A phone number the exec can give to anyone (“Call +1-415-…”). Attendees dial in, have a normal voice conversation, hang up. Within ~30 seconds a brief summary lands in Slack.

Under the hood: Twilio handles telephony → Media Stream delivers the audio → Gemini Live does real-time speech-to-structured-text → chief-of-staff takes over.

  • Lowest friction. No “share your screen” or “add this person to Google Meet.” The exec gives out a number.
  • No recording to deal with. Nothing to upload after.
  • Attendee-agnostic. Works for customers, vendors, investors — anyone with a phone.

You’ll need:

  • A Twilio account with a voice-capable phone number.
  • Your Workforce0 instance reachable from Twilio’s webhooks (i.e. publicly addressable, or tunnelled via Cloudflare Tunnel / ngrok for development).
  • A Gemini API key with the Live API enabled (free tier is fine).
  1. In your Twilio console, open the phone number’s settings.
  2. Under Voice ConfigurationA call comes in, set webhook:
    https://your-workforce0.example.com/api/voice/incoming
    Method: POST. Primary handler: Webhook.
  3. Save.

Set in .env:

Terminal window
TWILIO_ACCOUNT_SID=AC...
TWILIO_AUTH_TOKEN=...
TWILIO_PHONE_NUMBER=+14155551234
GEMINI_API_KEY=... # the Live API uses this key

Restart backend. Verify by calling the number — the handler should answer with a short greeting and the call should appear on the Meetings page within seconds.

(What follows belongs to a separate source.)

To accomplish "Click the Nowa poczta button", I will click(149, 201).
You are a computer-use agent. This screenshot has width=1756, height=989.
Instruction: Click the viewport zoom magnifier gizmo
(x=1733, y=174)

The greeting (“Hi, you’ve reached Workforce0 for Acme. Your meeting is being captured. Speak normally when ready.”) is in backend/src/voice/greeting.ts. Edit and rebuild.

Give your attendee the number. Tell them:

  • Call normally.
  • Speak as they would in any meeting.
  • Hang up when you’re done.

That’s it. They don’t need an account, an app, or an invitation.

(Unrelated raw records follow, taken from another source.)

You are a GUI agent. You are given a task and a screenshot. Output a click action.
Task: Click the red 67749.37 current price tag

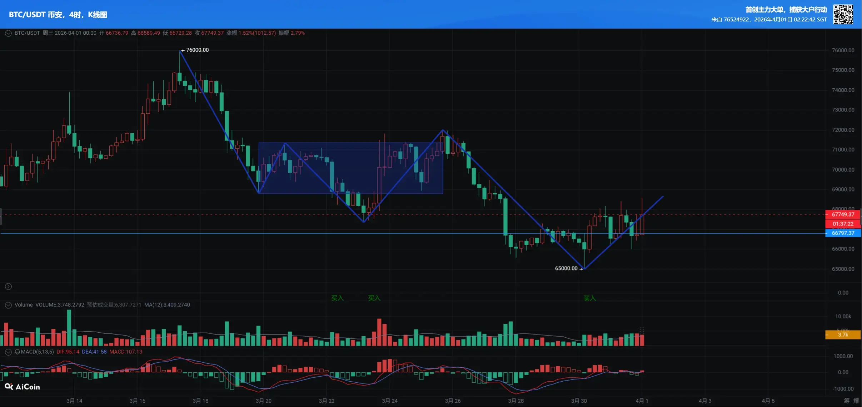843,214
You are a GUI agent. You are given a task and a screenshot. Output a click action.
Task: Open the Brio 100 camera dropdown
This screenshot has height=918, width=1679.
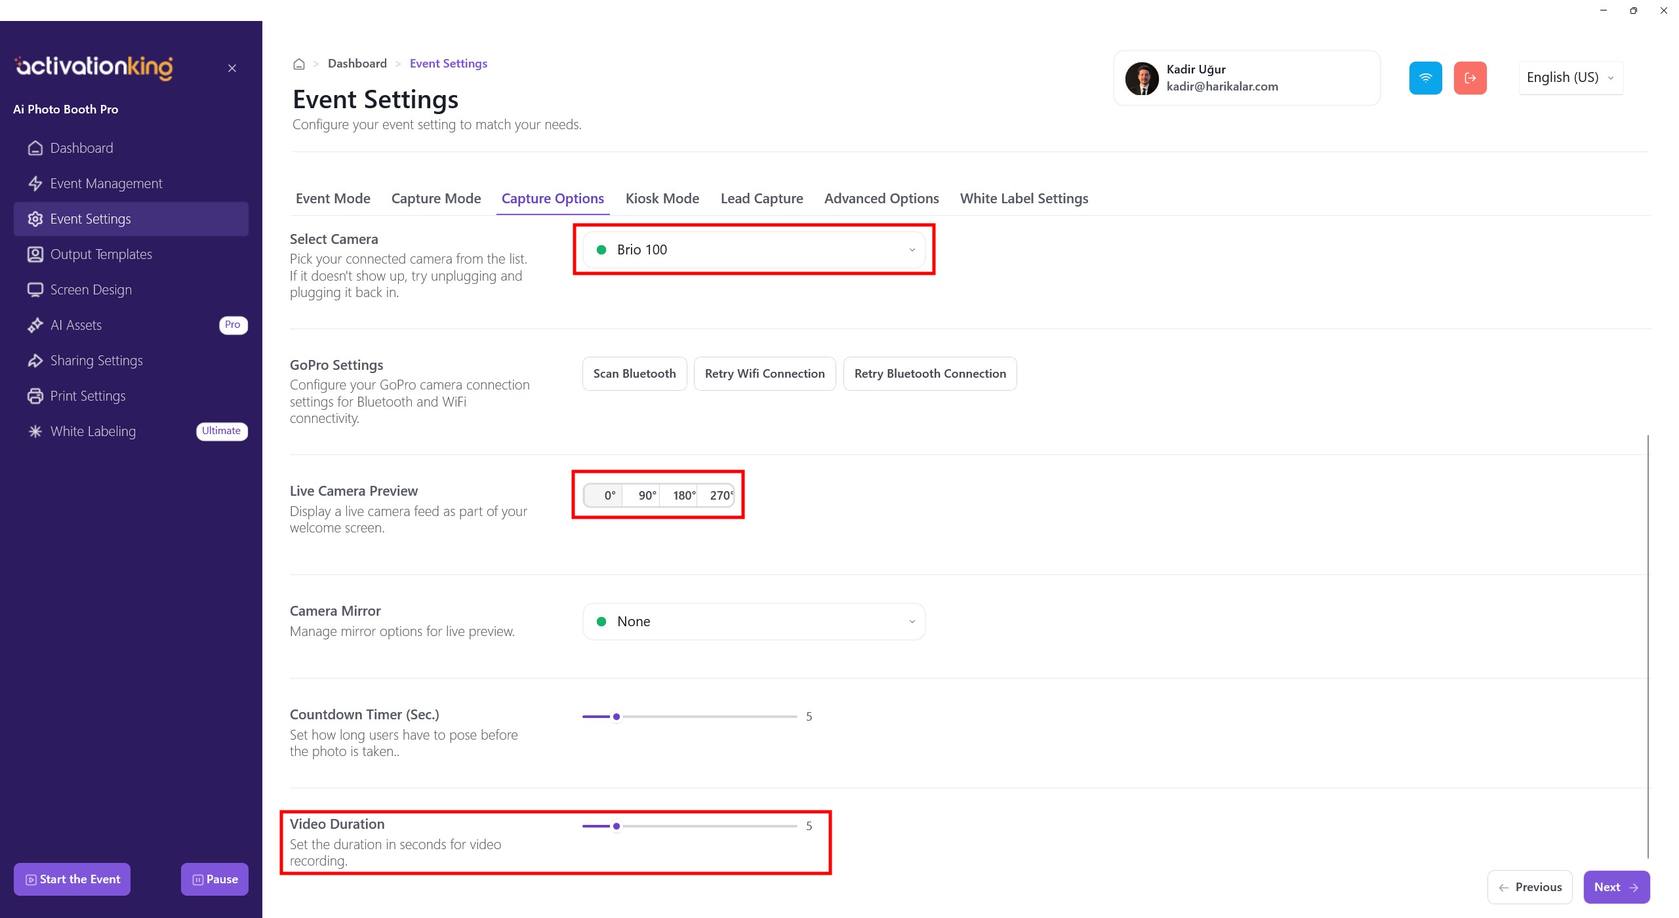(754, 250)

  • There’s a live indicator on the web UI’s dashboard while a call is active — partial transcript visible.
  • The exec can join the call themselves from the web UI (Twilio dial-out) if they’re the one running the call.
  • Calls that run longer than 60 minutes gracefully close and start a new meeting — the chief-of-staff stitches them back together.

Within ~30 seconds after hang-up:

  1. The meeting appears on the Meetings page with status ready.
  2. If auto-brief is on, a brief is drafted and posted to Slack.
  3. You approve, redirect, or pause — same flow as upload.

Voice runs through two paid services:

  • Twilio. ~$0.014/min in the US; varies by country.
  • Gemini Live. Counts against your Gemini quota. A 30-minute call is well within the free tier.

See Cost caps to put a ceiling on total monthly spend.

  • The phone number is public — anyone who has it can dial in. If that’s unacceptable, set an allowlist of caller numbers in the dashboard (Settings → Voice → Allowlist). Calls from other numbers get a polite “we don’t recognize this number” prompt and hang up.
  • Recordings are not stored by default. Twilio’s media stream passes through your infra; nothing is persisted to disk. Flip RETAIN_CALL_AUDIO=1 if you want it for QA.
  • The Gemini Live transcript is stored in your Postgres like any other transcript.
  • English-only today. Gemini Live supports more languages; we haven’t tested the full matrix.
  • No participant attribution. If two people are on the call, the transcript doesn’t label who said what. If attribution matters, use a recording app that captures speaker diarization and upload.
  • Background noise hurts quality. A speakerphone in a café is rough; a headset in a quiet room is flawless.
SymptomFix
Call rings, no greetingTwilio webhook URL wrong or unreachable.
Greeting plays, then silenceGemini key invalid or rate-limited; check backend logs.
Call connects but no transcriptMedia Stream URL isn’t reachable from Twilio — check firewall.
Multiple briefs generated per callAuto-brief is on; and the 60-min stitching didn’t match — report it.

For everything else, backend logs grep voice: for the right context.